3万円はいっていたはずが2万円しか入っていない。

「日本円が1万円たりないみたい」

「本当かー」

「本当だー」

でも、そんなのどうでもよかった。

一万円で全部戻ってきたのならかなり安い出費だ。


誰もが戻ってこないと思っていたし、私は密かにターミナル物語を書く構想まで始めていた。

とにかく、よかった。よかった。

通訳の女性にお願いして、一日中ケアしてくれているルーさんに伝えられていない感謝を代わりに伝えてもらい、その場のみんなに「ありがとう、謝謝」と言うと、私の「謝謝」がみんな嬉しかったようで、わぁ!っと笑い声に包まれた。

そして何故か記念撮影。

警察官が私にバッグを手渡す様子を再現させられ、カメラ目線で微笑むようにと演技指導される。

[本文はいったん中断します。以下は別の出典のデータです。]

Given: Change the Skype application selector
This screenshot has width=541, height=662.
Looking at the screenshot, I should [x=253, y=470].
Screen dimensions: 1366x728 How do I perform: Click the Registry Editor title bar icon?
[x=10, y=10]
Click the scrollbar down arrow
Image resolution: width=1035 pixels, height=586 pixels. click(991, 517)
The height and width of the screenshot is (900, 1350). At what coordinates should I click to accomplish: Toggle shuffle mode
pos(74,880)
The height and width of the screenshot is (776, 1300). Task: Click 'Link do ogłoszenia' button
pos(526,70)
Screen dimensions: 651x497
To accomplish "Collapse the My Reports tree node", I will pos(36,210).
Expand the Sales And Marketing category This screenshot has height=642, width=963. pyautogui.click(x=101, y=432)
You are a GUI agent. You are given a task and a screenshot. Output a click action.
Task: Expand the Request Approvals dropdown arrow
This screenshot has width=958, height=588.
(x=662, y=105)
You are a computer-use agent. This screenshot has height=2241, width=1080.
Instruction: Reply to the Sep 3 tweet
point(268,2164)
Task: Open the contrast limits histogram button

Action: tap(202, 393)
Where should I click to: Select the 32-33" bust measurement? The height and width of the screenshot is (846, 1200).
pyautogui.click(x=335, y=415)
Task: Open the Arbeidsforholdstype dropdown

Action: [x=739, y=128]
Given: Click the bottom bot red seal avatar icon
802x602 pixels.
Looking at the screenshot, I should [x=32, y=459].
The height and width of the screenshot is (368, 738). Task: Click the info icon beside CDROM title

そんなこんなで、パスポートが戻り、晴れて出国可能の身となる。

ルーさんと帰るタクシーを捜す。

・・・タクシー捕まらず part2。

寒い…寒い…。

顔が痛い。
セーター1枚じゃ凍え死ぬ・・

大連の寒さは西日本育ちの私には耐えがたかった。

肩を抱きながらブルブルしていると、ルーさんがおもむろに自分のスーツの上着を脱ごうとしながら、躊躇いがちに「・・・いる?」と聞く。

躊躇うなよ 笑

でも、なんて紳士。
「大丈夫だよ。ルーさんも凍え死ぬよ!しかもそんな薄い上着じゃ、大抵、変わらないって (笑) 着てて。」
と言うと、ルーさんも、「着ても着なくても同じや!」と半分脱いだ状態の自分に突っ込む。


凄いことに、私とルーさん、ずっとジェスチャーで会話してきたから

この丸一日で、意思の疎通が可能になていた。

しかも、ジョークが言える!(ジェスチャーで)

人間の適応能力の底力を知ったのでした。